Selected excerpt:

____________________

ETA after Madrid: the beginning of the end?

Diego Muro
16 March 2004

The Madrid bombings on 11 March 2004 are on their way to becoming a turning-point in European history. However, the response to America’s “9/11” and Europe’s “3/11” (or, as the event is known in Spain, “11-M”) differed greatly. While the attacks on New York and Washington provoked - after the initial trauma - a military response and the announcement by leaders in Washington of a “war on terror”, the Madrid massacre occasioned the largest civic demonstration in the history of Spanish democracy. As many as 11 million Spaniards peacefully demonstrated and then voted in massive numbers in their general election three days after the attack.

Why the difference? One reason is that Spain, unlike the United States, has had first-hand recent experience of terrorism, in the form of a campaign by the separatist Basque group Euskadi Ta Askatasuna (“Basque Homeland and Freedom”, ETA) which since its first killing in 1968 - and at a cost of around 800 lives in total - has sought the full independence of the Basque provinces from the Spanish state. In this light it is not surprising that many Spaniards were ready to believe the government spokesmen who claimed with apparent conviction that ETA was responsible for the Madrid blasts.

The evidence collected by intelligence and security services, added to al-Qaida’s claim of responsibility for the attacks, seem to indicate that a section of the Islamist network was responsible instead. If confirmed, such an eventuality will change the political calculations of the incoming government as it apparently helped change the mind of the Spanish electorate in the 14 March general election. Yet the pre-election interception of planned Eta attacks, and continuing political uncertainty about the Basque country’s future, mean that the experience and future prospects of ETA will continue to be central in measuring what will happen in Spain after the carnage of Madrid.

ETA: ideology and strategy

ETA was formed in July 1959 by a group of young middle-class nationalists frustrated by the passivity of the historical party of Basque nationalism, the Partido Nacionalista Vasco (PNV), in the face of the Franco dictatorship which had ruled since its victory in the civil war of 1936-39.

ETA had initially been devised as a study group, but its members soon concluded that an authoritarian regime such as Francoism had to be fought “on its own terms”. The organisation then came to prominence during the Burgos trials (1970) when sixteen ETA members, among them two women and two priests, were arraigned before a military tribunal. This trial sparked off huge national and international protests, including pleas for clemency from European governments and the Vatican. Three years later, ETA carried out its first military “spectacular”: the assassination by car-bombing of Admiral Luis Carrero Blanco, Franco's hardline prime minister and expected political heir.

ETA’s ideology was a combination of traditional Basque nationalism, revolutionary socialism and anti-colonialism. At the strategic level, ETA had adopted (as early as 1964) an approach known as “action-repression-action”. The concept was that of a cycle in which every action would be followed by state repression which would, in turn, encourage a larger revolutionary action, restarting the cycle at a higher level at each stage.

After the death of General Franco in 1975 and the beginnings of Spain’s transition to democracy, most observers hoped ETA would renounce violence. This did not happen. ETA became a fierce opponent of democratisation, its leaders arguing that Spanish democracy was nothing but a cosmetic change in the authoritarian nature of Spain. The group’s use of terrorist tactics increased.

____________________

Material provided:

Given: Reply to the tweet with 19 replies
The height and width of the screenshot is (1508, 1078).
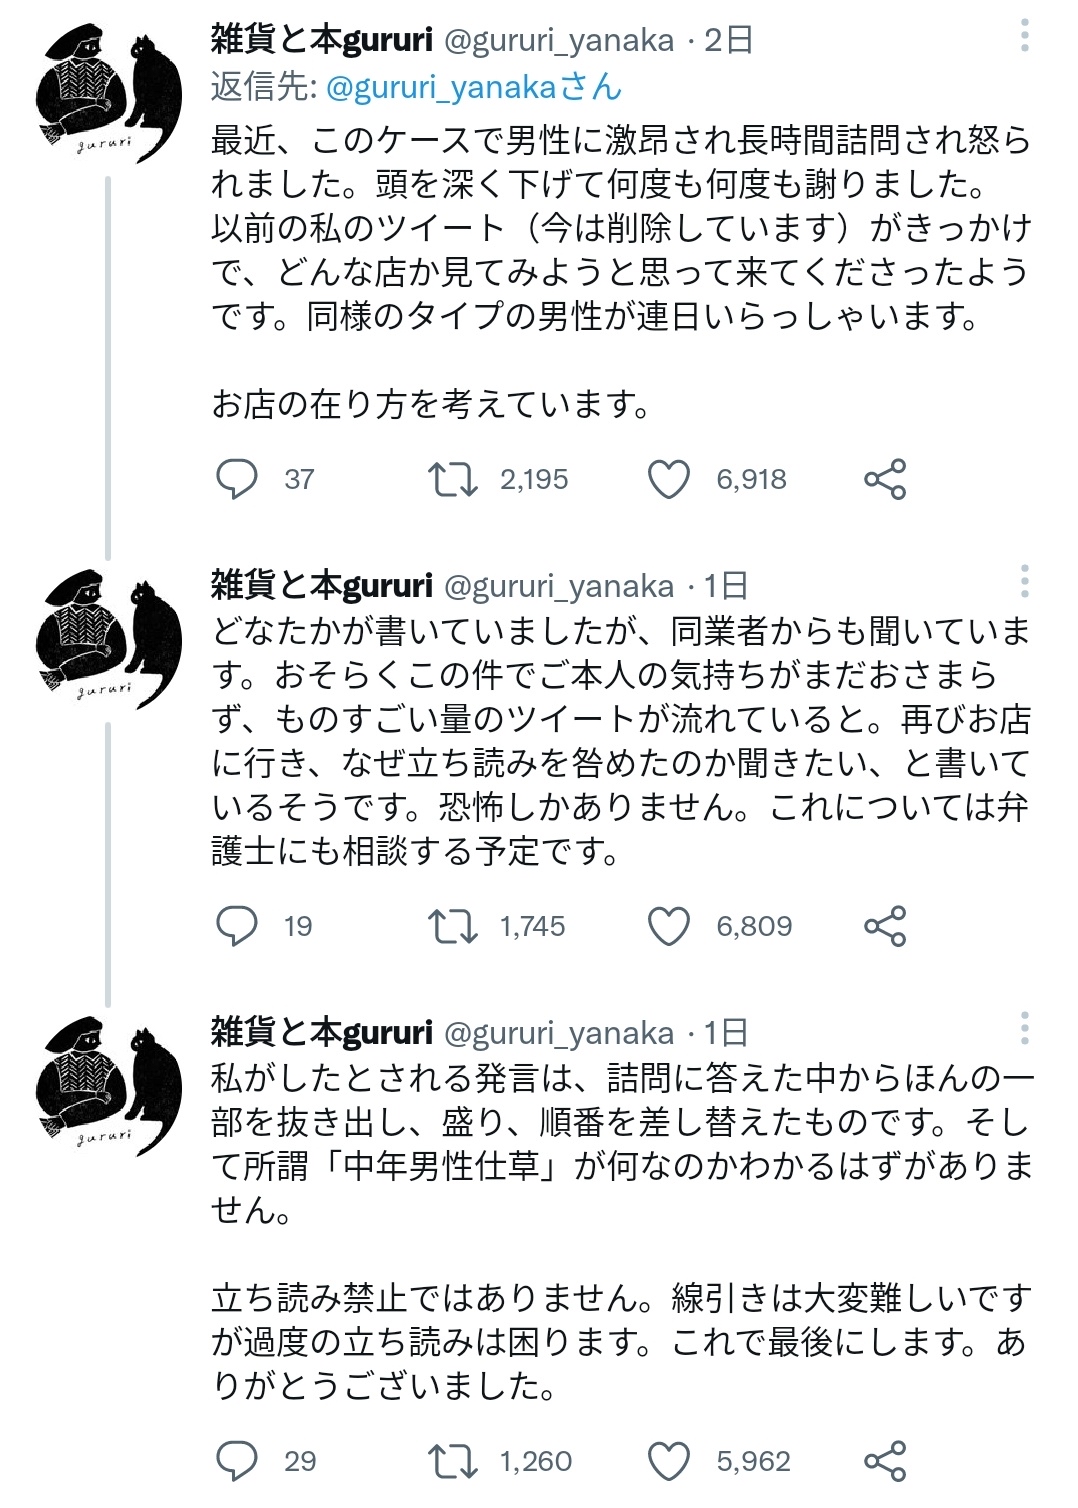Looking at the screenshot, I should 237,926.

____________________

Exercise set:
A. Translate this sentence from the article on ETA into Spanish: "ETA’s ideology was a combination of traditional Basque nationalism, revolutionary socialism and anti-colonialism."
B. Answer these questions from the article on ETA.
(i) How many Spaniards demonstrated peacefully after the Madrid bombings?
(ii) In what month and year was ETA formed?
(iii) How many ETA members were brought before the military tribunal in the Burgos trials?
The lines are material separate from the article on ETA.

Solutions to the exercise:
A. La ideología de ETA era una combinación de nacionalismo vasco tradicional, socialismo revolucionario y anticolonialismo.

B.
(i) As many as 11 million
(ii) July 1959
(iii) Sixteen